> Available data
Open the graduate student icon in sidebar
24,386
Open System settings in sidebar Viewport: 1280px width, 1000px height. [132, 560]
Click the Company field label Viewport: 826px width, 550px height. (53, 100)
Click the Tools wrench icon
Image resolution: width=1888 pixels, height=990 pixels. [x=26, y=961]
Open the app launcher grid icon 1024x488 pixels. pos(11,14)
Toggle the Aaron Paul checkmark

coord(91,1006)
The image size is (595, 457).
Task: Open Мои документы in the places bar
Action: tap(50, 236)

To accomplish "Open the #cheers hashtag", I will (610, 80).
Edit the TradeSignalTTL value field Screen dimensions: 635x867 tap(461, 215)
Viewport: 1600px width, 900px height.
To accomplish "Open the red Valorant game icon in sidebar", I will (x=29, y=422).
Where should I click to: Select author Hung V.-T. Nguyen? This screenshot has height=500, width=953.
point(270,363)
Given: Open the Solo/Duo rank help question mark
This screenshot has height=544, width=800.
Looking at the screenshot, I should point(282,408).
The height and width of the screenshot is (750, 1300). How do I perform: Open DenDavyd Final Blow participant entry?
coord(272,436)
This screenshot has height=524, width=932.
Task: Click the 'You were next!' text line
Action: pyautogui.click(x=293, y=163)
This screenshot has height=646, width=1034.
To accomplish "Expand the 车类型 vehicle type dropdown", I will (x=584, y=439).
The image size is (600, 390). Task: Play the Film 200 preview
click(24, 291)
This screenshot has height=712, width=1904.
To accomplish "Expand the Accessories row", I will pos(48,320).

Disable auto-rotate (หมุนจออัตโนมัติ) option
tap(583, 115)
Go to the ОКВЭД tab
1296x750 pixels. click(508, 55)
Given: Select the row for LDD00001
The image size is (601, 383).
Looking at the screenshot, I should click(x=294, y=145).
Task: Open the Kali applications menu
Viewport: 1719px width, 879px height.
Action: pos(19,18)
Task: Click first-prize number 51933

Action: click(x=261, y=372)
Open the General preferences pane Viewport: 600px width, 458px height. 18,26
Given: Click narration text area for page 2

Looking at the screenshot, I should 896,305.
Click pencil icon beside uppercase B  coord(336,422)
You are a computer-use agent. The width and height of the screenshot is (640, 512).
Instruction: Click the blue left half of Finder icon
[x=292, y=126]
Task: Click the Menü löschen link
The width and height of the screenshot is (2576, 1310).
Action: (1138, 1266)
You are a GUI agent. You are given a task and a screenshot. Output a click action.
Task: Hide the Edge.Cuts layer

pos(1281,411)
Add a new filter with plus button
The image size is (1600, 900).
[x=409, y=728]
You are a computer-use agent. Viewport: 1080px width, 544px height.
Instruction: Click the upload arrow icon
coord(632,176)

> Exercise
Within the entries above, how many lines hold the string "field"? State the number with no other words.

> Exercise result
2